====== Text extract ======

Yeah, thank you, Tim. I think first of all, remind you that the market, the BAQ marketplace delivered 15 million pounds of return profit this year. So that starts to be meaningful. When I start from top line, the take rates, you know, the commercial margin we are taking is around industry average for home improvement between 10 and 15%. and we are happy to see this margin across all our different countries then you have a bit of tech but broadly you know the investment has been done we are working with miracles so that's relatively it's a sas model so we are it's really a small amount uh there are small teams you know if you think bnq will speak about 20 people for over 400 million gmv uh so the main variable is the marketing cost and so when you start the marketplace you want to be here or be around eight to ten percent marketing investments and then gradually over time you will decrease this marketing spend uh and after a few years you are at a stable and standard level of marketing investment So we are gradually decreasing our marketing investment and overall, when you do the math, you see a very strong flow through to profit. To give you even more colors, you know, we would probably be able in the future to increase the tech rates because we'll be able to send more services to our vendors, you know, return media, fulfillment option, advising. So a lot of things on the table as well on the tech rates in the future.
fantastic very helpful thank you very much our next question from adam cochran with deutsche bank please unmute your line and ask your question uh good morning guys a couple of questions um first of all we talked about the compact stores as being an area of growth um can you give us a an idea of the dynamics on on the compact stores are they Despite a lower sales base, are they actually more profitable on a contribution margin than the larger stores? So where I'm going is, are they margin accretive across each of the different banners compared to where you currently are?
Maybe I'll start and I think we'll give other views. I think first we remember we have started this journey a few years ago where we believe compact store format in DIY is an important trend. In certain obvious formats, you know, there are countries it exists. When you look at France, we have in the market companies like Monsieur Bricolage or Welldome that are in fact small format. you have less small formats. So in the UK, we have B&Q Locals, and that's really a high street format. And we will start to open more B&Q Locals this year, and we have a target in the medium term of about 30 stores. We have a format that is called B&Q Retail Park, around 2,000 square meters. We have Scufix City, you know, very successful, and we believe we can open 100. We have BRICODEPOT 1000 in France. I mentioned that it's a very important format for the future. In Poland, we have a great medium box, around 4,000 square meters. And we are working hard on the 2,000 square meter box that is not fully ready yet. And we are still working on our small format for Poland. And at UCB&Q, we are as well very pleased with the medium box format. So I would say, on average, uh our medium box and smaller format are in line or better than the average of the of their markets there are few exceptions for example if you tell me that poland smaller format we are not happy yet to brico depot what southern there's still some improvement to do but overall what you see is is a sales density and profit in line or slightly better than the average
And not much to add there, Adam. I think, you know, on B&Q locals, we've got 11. Eight of them are working pretty well. You know, the other three are not. Of the eight that are working well, you know, we looked at what the right range is, you know, what's the right delivery into a city center location, logistics, how are consumers engaging with us. So, you know, we're constantly alerting us as we build and adapt these.

====== Provided information ======

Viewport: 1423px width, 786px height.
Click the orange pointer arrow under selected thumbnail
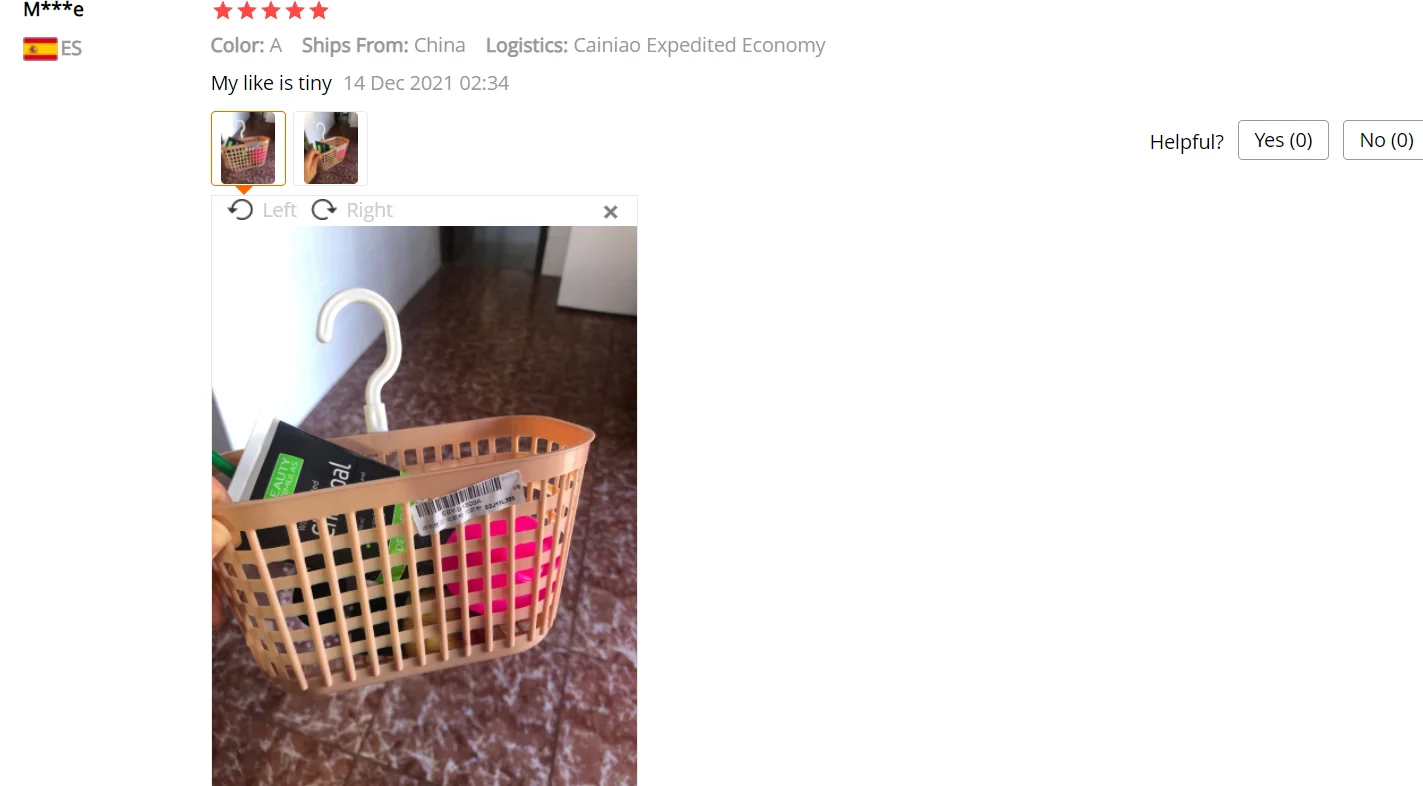click(244, 190)
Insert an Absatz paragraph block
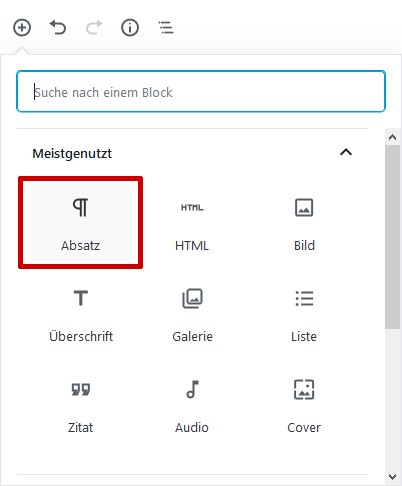 tap(81, 222)
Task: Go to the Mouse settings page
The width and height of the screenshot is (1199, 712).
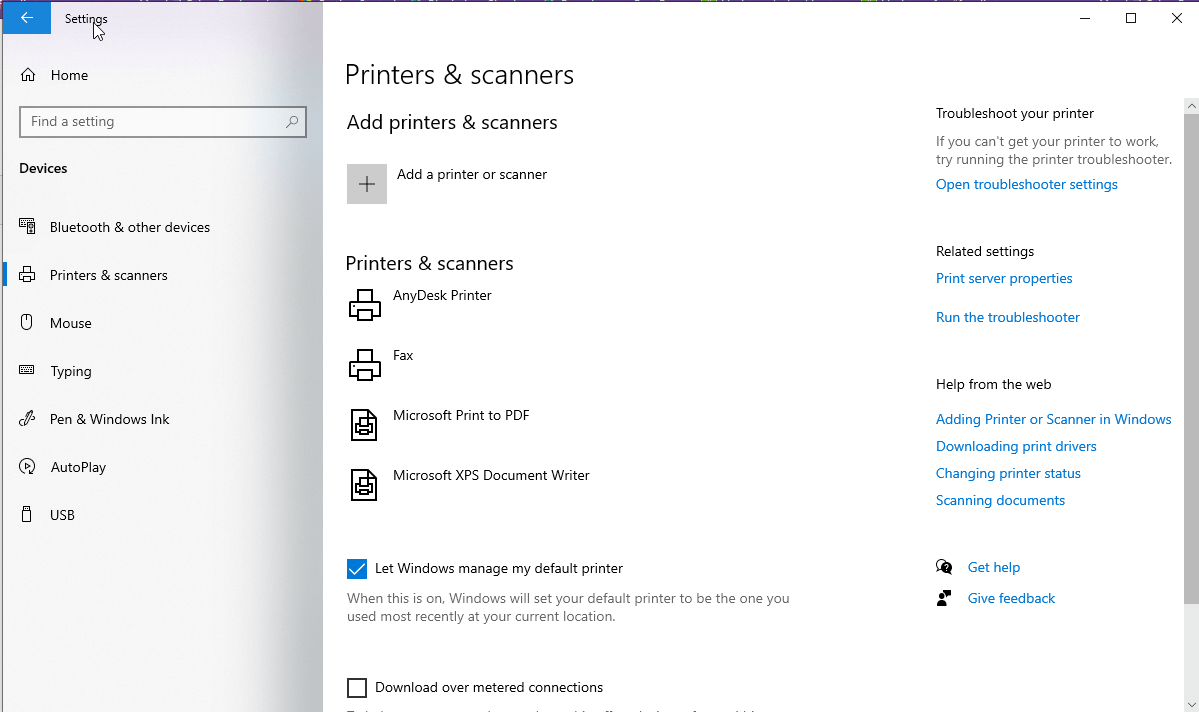Action: (70, 323)
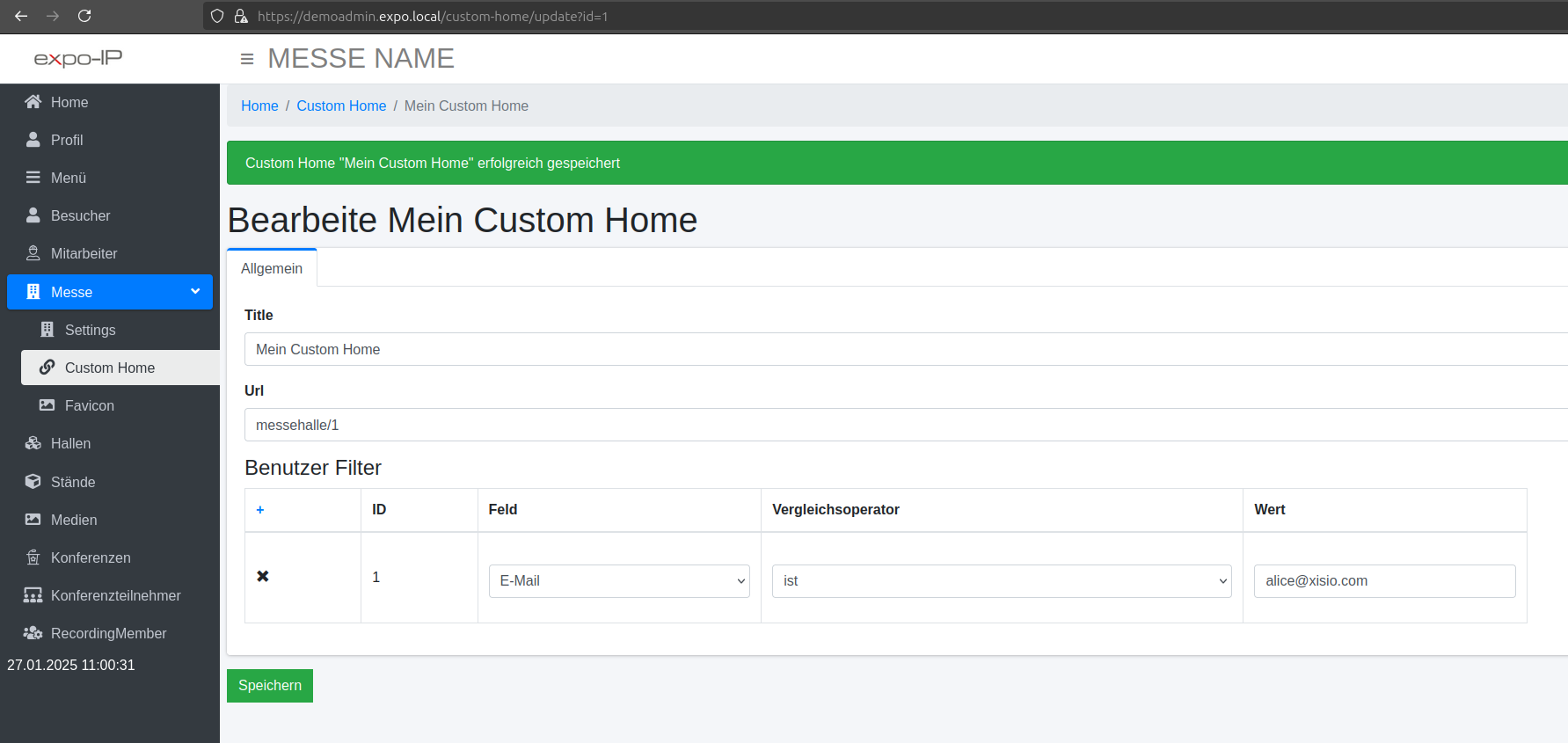Follow the Custom Home breadcrumb link
The height and width of the screenshot is (743, 1568).
(341, 106)
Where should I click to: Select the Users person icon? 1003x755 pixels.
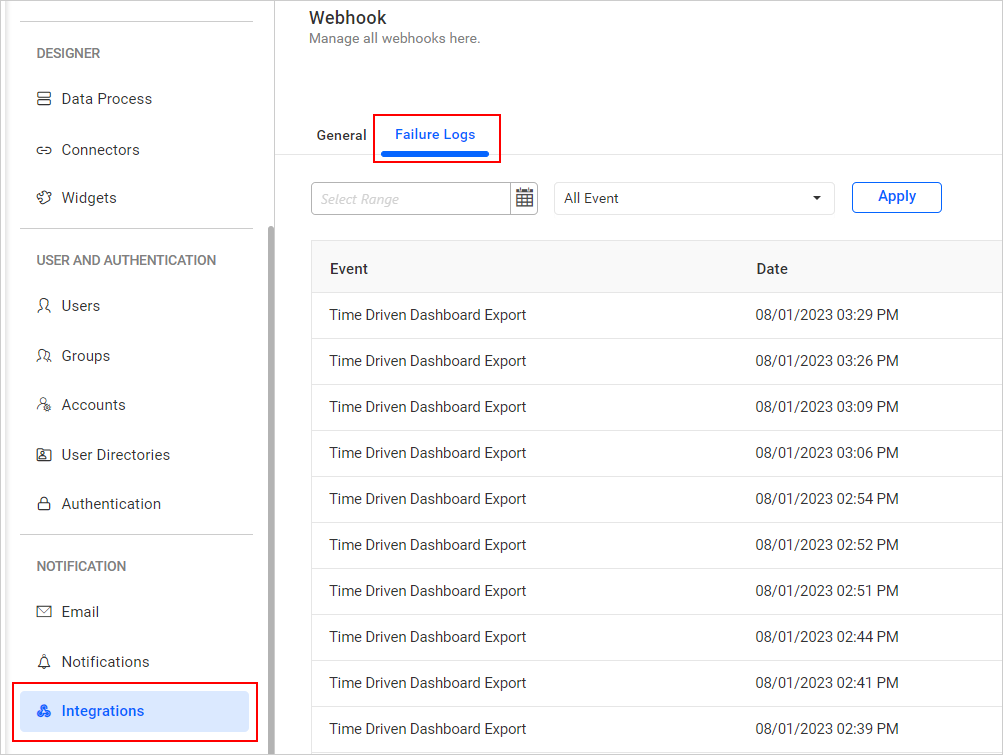tap(42, 305)
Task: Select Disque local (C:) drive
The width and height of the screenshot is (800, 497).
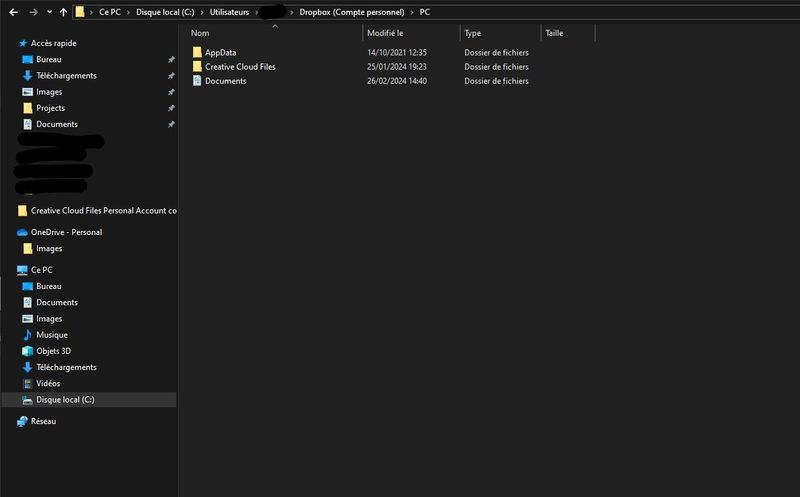Action: pyautogui.click(x=65, y=399)
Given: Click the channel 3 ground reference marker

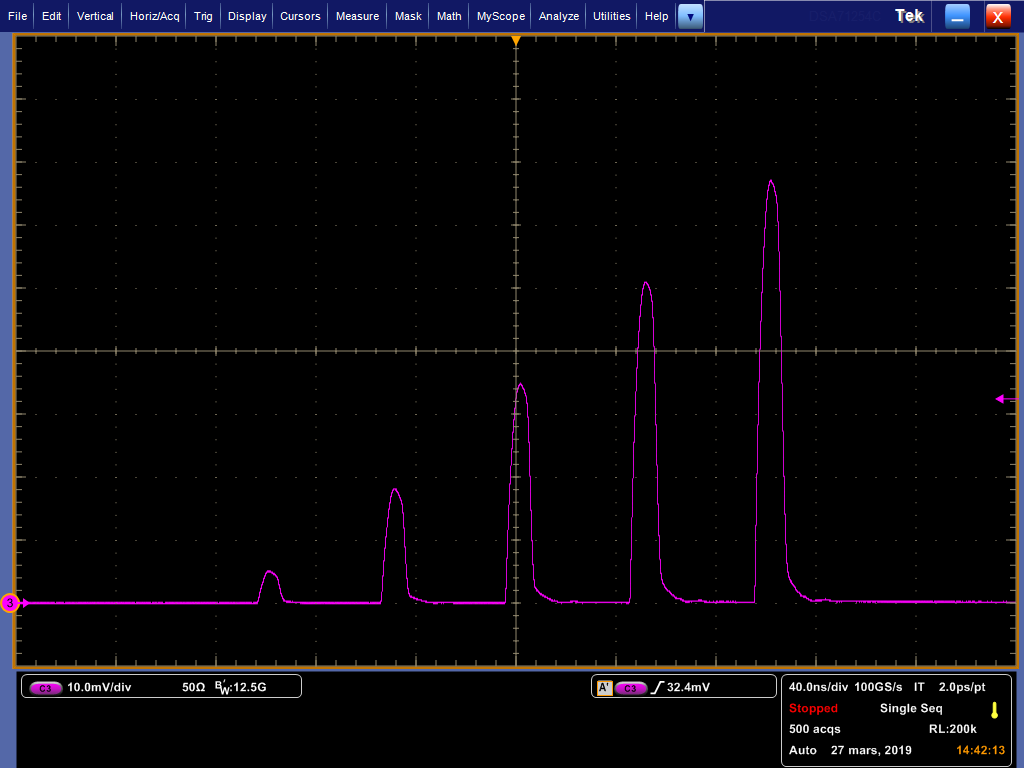Looking at the screenshot, I should [10, 603].
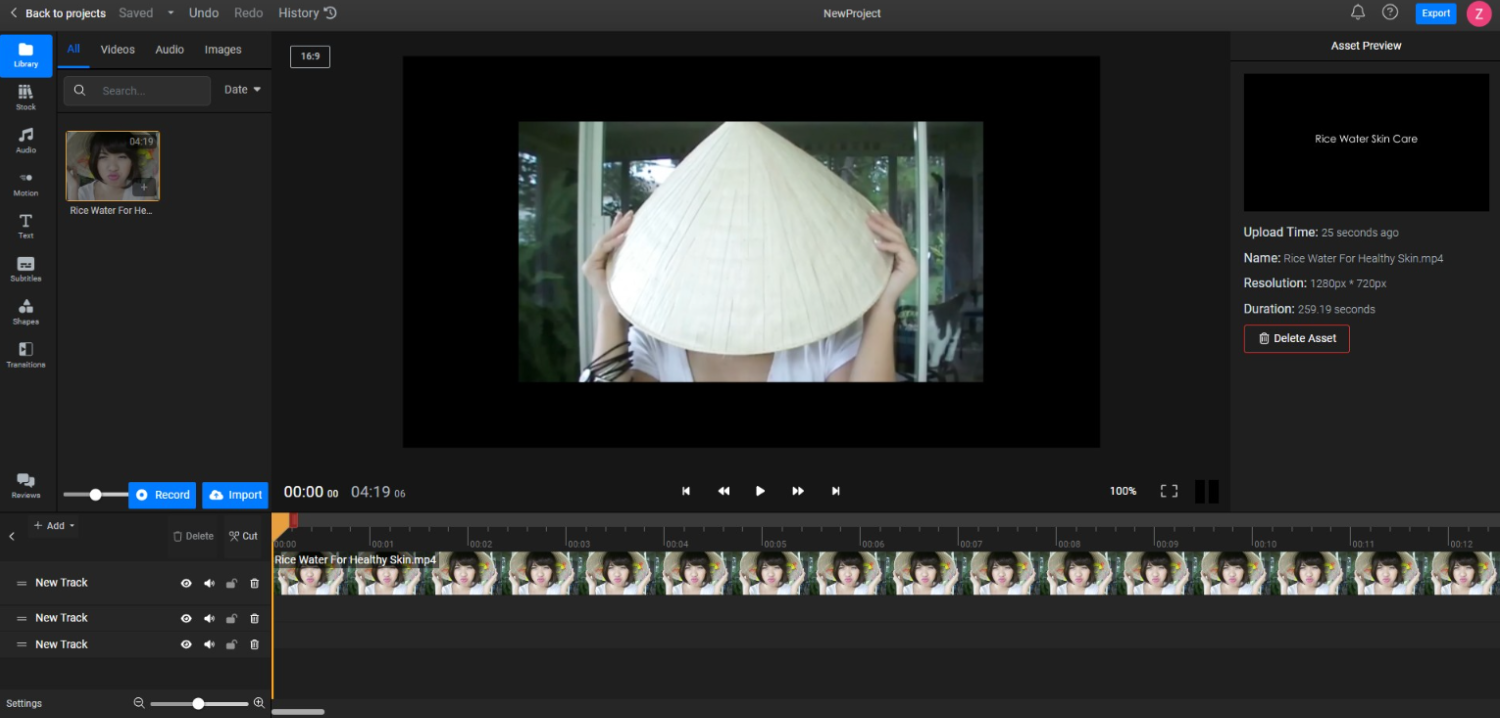
Task: Lock the third New Track
Action: (231, 645)
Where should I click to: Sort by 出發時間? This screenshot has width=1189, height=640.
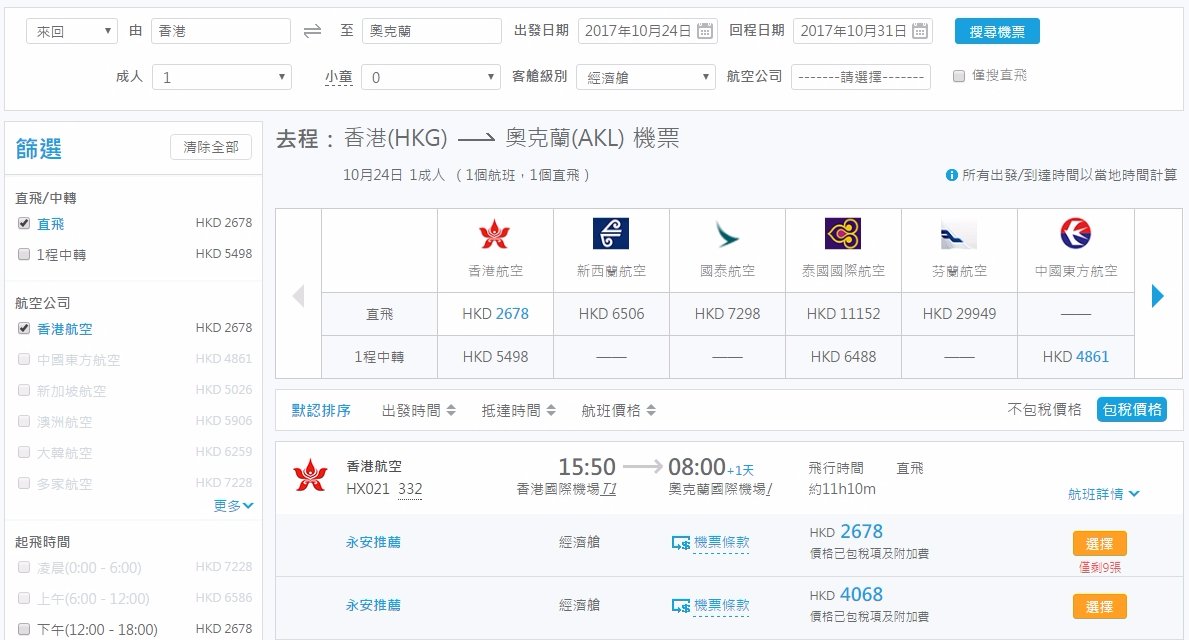[x=419, y=410]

======

▶ Requests:
- a) Answer these questions from the call transcript, one line each:
(i) What range is given for the commercial margin the marketplace takes?
(ii) What medium-term target is set for B&Q Locals?
(iii) Of the B&Q locals, how many are said not to be working?
- b) Decide whether each statement agrees with the call transcript, answering yes or no and quoting the deciding words:
(i) A team of about 20 people is mentioned for over 400 million in GMV.
(ii) The medium box in Poland is around 2,000 square meters.
(iii) Marketing investment is being increased over time.

▶ Exercise results:
- a)
(i) Between 10 and 15%.
(ii) About 30 stores.
(iii) Three.

- b)
(i) Yes: "about 20 people for over 400 million gmv"
(ii) No: "In Poland, we have a great medium box, around 4,000 square meters."
(iii) No: "So we are gradually decreasing our marketing investment"